Thoughts on the Holy Week, political implications



Matthew 22.15-33 is the portion of the Scripture suggested by NT Wright for Tuesday of the Holy Week in his book "The Scriptures, the Cross & the Power of God, Reflections for Holy Week".

This passage is revolutionary itself. The question on the tribute to Caesar and the Resurrection explain both the cleansing of the Temple and the meaning of the Passion. Jesus' answer concerning the taxes makes reference to a "anti-tax" movement, lead by a certain Judas some 20 y before, and that already claimed the Kingdom of God as their motto.

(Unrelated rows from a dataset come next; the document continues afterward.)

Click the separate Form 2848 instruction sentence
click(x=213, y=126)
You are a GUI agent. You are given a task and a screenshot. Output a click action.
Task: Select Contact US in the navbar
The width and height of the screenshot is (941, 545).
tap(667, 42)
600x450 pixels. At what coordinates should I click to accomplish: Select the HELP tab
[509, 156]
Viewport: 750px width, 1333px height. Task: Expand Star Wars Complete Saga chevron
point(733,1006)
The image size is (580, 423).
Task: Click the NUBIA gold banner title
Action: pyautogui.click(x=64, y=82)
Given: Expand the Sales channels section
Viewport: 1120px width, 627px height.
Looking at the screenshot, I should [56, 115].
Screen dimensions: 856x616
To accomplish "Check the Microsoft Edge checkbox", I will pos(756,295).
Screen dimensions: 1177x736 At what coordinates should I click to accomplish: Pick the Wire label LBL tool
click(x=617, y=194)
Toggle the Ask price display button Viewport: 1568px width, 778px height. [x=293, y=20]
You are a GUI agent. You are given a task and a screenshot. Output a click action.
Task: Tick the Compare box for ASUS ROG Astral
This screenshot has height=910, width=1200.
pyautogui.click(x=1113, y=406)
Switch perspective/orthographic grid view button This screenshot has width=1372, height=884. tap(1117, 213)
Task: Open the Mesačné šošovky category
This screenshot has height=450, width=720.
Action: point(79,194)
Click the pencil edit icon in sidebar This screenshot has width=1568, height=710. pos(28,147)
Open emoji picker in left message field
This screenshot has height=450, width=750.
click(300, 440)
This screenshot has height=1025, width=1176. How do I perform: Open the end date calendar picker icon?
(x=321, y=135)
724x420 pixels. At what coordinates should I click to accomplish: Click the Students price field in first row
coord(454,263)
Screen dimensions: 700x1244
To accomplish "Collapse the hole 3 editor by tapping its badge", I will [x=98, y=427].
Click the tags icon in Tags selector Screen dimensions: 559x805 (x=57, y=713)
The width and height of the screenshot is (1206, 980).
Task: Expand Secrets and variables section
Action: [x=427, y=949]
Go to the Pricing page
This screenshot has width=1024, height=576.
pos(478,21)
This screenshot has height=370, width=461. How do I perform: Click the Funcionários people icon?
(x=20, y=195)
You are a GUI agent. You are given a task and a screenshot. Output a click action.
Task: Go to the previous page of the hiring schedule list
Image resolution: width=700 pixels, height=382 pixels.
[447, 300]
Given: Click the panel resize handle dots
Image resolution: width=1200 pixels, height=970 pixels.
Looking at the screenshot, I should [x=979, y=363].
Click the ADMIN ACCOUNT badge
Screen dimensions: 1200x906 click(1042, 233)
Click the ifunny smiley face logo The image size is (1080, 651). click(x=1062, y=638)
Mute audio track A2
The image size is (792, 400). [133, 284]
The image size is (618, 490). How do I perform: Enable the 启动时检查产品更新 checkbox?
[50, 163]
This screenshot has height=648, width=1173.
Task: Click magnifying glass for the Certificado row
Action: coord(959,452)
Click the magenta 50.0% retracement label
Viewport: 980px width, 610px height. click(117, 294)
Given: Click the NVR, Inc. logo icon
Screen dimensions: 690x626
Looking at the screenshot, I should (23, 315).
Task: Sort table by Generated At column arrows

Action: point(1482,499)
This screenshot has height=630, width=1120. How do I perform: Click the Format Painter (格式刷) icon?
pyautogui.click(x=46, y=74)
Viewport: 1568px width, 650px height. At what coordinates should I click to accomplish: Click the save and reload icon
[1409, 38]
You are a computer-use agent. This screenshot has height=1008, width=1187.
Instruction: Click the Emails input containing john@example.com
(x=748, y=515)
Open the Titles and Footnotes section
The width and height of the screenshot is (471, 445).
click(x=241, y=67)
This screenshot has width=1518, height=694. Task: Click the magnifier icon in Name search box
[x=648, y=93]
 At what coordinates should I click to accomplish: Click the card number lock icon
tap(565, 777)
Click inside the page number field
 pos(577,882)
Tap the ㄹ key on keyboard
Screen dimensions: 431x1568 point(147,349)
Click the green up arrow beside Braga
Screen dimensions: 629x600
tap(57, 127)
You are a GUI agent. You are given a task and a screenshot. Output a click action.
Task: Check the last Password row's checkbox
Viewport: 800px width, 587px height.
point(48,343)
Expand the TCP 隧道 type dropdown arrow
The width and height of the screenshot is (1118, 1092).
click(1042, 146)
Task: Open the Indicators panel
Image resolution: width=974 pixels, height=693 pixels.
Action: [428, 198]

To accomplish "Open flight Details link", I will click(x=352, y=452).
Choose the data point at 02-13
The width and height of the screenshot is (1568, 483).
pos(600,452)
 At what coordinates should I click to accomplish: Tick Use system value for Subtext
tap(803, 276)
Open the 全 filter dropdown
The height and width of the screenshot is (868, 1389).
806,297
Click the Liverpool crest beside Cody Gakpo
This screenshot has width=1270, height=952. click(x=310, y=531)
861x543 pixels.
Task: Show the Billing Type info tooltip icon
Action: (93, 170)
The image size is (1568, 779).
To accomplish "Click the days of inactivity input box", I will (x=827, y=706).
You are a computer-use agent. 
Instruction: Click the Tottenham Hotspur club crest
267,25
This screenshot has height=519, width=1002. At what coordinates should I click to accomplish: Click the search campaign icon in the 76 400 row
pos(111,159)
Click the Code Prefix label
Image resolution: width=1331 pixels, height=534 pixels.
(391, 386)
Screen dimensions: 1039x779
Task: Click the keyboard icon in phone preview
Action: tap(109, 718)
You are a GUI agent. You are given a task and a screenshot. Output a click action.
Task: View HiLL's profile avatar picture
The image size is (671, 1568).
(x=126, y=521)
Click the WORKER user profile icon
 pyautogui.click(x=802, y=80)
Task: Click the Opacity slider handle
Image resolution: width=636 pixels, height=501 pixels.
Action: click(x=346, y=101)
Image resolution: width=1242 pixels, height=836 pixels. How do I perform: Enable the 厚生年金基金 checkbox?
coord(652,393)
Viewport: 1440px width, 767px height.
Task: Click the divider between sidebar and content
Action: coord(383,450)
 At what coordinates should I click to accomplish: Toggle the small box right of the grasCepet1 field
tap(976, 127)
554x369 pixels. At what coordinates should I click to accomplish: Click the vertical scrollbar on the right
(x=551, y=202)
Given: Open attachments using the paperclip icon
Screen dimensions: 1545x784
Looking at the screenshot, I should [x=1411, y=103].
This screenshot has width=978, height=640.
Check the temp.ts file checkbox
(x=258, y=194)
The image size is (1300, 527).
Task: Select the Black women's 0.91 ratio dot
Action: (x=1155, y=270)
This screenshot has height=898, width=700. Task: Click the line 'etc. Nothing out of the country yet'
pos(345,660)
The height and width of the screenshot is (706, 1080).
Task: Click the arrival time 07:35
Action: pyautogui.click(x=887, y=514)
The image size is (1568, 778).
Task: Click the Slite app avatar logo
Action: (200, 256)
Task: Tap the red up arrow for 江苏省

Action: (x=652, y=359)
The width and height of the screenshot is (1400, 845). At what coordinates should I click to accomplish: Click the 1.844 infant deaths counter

Helas, Judas and his followers were crucified and the movement banished. However, in the hearts of people, the ideas of the Kingdom and about resurrection were growing echoing the prophets (like Daniel). Resurrection meant, and still means, not only a small place of heaven assured after death, but it implies God putting things in order and restoring from now on. That's the Day of the Lord, or the last days, that we are living since the Resurrection of Jesus! Resurrection as explained by Jesus implies transformation into a new mode of bodily life.

Of course, Jesus' answer on what is owed to the Caesar should be seen in that perspective. He was the Messiah, the true King, bringing a different kingdom, not born in the depth of the seas, but in God's heart. And of course, His kingdom had to struggle against Caesar's! The coin's legend in the side with Caesar's face was "Tiberius Caesar, Son of God, Son of the Divine Augustus" while in the other together with an image of goddess Pax (peace) was the legend "Pontifix Maximus". That was the offering of the worldly kingdom, wealth and "peace" as long as one did not disagree with it or question it ... similarities with the picture above? The powers that are not divine, are however ordained by God, and must hence be respected and held to account by God's people!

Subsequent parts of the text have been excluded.